◆ **SOAL LATIHAN**
[A] Sebutkan setiap kata dalam cerita tentang Tradisi Merpati Putih yang terdiri atas lebih dari satu huruf dan seluruhnya ditulis dengan huruf kapital. Tulis setiap kata satu kali saja.
[B] Jawab pertanyaan berikut berdasarkan cerita tentang Tradisi Merpati Putih:
(i) Pada tanggal berapa narator terbangun dengan rasa rindu?
(ii) Berapa lama narator sudah menjadi anggota Merpati Putih?
(iii) Di kota mana tradisi Pencak Silat Merpati Putih tingkat dunia diadakan?
[C] Tuliskan kembali tanpa perubahan bagian cerita tentang Tradisi Merpati Putih mulai dari "Cerita Tentang Tradisi" sampai dengan "dalam sebuah tulisan.". Kedua bagian itu ikut disalin.

◆ **KUTIPAN TEKS**
-------------------------
Wednesday, November 11, 2015

Cerita Tentang Tradisi Tingkat Dunia. Bagian pertama; TRADISI MERPATI PUTIH

BY Ricky Douglas IN No comments


           
 TRADISI MERPATI PUTIH


#PART I

            Apa yang paling kubenci dari sebuah kenangan adalah rasa ingin kembali. Ingin mengulang masa yang begitu menjadi candu. Hari ini, tanggal 9 November 2015, aku terbangun dengan mata masih menerawang tiga hari lalu. Ada yang berbeda pagi ini. Rasa sesak hadir perlahan-lahan. Ya, aku rindu. Aku rindu pertemuan sebab kini kita telah mengalami perpisahan. Aku rindu senyuman sebab kini kita hanya bisa saling membayangkan.

Untuk mengenang kita dan kejadian kita beberapa waktu lalu, aku mencoba mengeja kenangan dalam sebuah tulisan. 


***
Bisa dibilang, aku anggota paling baru di Pencak Silat Merpati Putih KOLAT (Kelompok Latihan) Perhutani, Semarang. Umurku baru menginjak dua bulan. Dengan rasa percaya diri yang berlebihan, aku mendaftarkan diri sebagai peserta tradisi Pencak silat Merpati Putih tingkat dunia di Jogjakarta.
-------------------------
◆ **DATA TERSEDIA**

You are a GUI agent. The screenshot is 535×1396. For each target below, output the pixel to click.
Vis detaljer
-------------------------
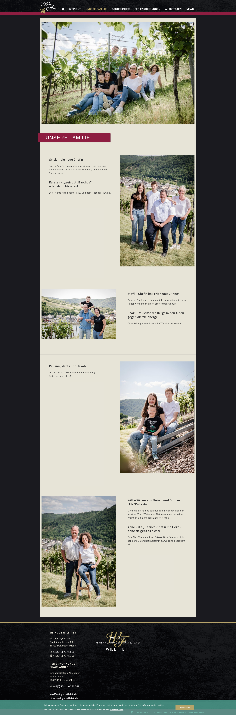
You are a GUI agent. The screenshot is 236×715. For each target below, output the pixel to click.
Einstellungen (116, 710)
-------------------------
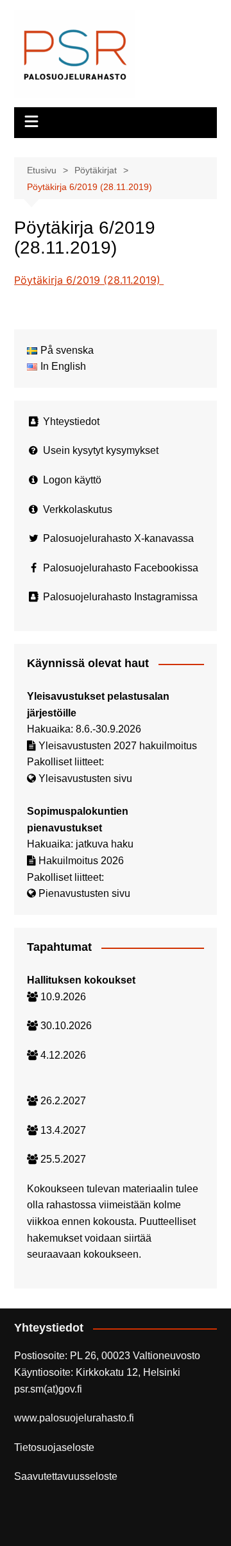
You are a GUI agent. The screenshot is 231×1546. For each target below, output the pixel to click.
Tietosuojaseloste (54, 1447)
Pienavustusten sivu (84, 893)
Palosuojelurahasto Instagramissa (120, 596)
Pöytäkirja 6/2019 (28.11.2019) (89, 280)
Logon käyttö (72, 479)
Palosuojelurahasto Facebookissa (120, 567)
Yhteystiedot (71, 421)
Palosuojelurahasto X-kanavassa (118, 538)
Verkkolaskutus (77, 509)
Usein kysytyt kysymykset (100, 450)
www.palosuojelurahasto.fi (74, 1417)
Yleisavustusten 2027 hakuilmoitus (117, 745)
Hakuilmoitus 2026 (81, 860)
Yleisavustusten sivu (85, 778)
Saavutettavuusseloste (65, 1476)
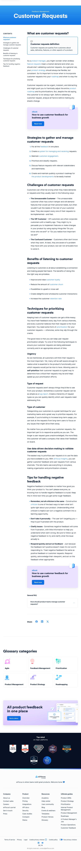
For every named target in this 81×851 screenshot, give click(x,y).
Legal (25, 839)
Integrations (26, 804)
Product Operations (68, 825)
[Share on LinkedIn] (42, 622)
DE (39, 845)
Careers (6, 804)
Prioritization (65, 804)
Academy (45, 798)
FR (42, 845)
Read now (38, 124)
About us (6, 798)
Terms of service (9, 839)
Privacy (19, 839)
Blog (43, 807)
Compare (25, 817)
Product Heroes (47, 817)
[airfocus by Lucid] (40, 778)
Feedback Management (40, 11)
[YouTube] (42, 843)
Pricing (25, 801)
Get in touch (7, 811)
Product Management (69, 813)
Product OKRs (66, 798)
-------------------------
◆ **KUNCI JAWABAN**
[A] TRADISI, MERPATI, PUTIH, BY, IN, PART, KOLAT

[B]
(i) 9 November 2015
(ii) Dua bulan
(iii) Jogjakarta

[C]
Cerita Tentang Tradisi Tingkat Dunia. Bagian pertama; TRADISI MERPATI PUTIH

BY Ricky Douglas IN No comments


           
 TRADISI MERPATI PUTIH


#PART I

            Apa yang paling kubenci dari sebuah kenangan adalah rasa ingin kembali. Ingin mengulang masa yang begitu menjadi candu. Hari ini, tanggal 9 November 2015, aku terbangun dengan mata masih menerawang tiga hari lalu. Ada yang berbeda pagi ini. Rasa sesak hadir perlahan-lahan. Ya, aku rindu. Aku rindu pertemuan sebab kini kita telah mengalami perpisahan. Aku rindu senyuman sebab kini kita hanya bisa saling membayangkan.

Untuk mengenang kita dan kejadian kita beberapa waktu lalu, aku mencoba mengeja kenangan dalam sebuah tulisan.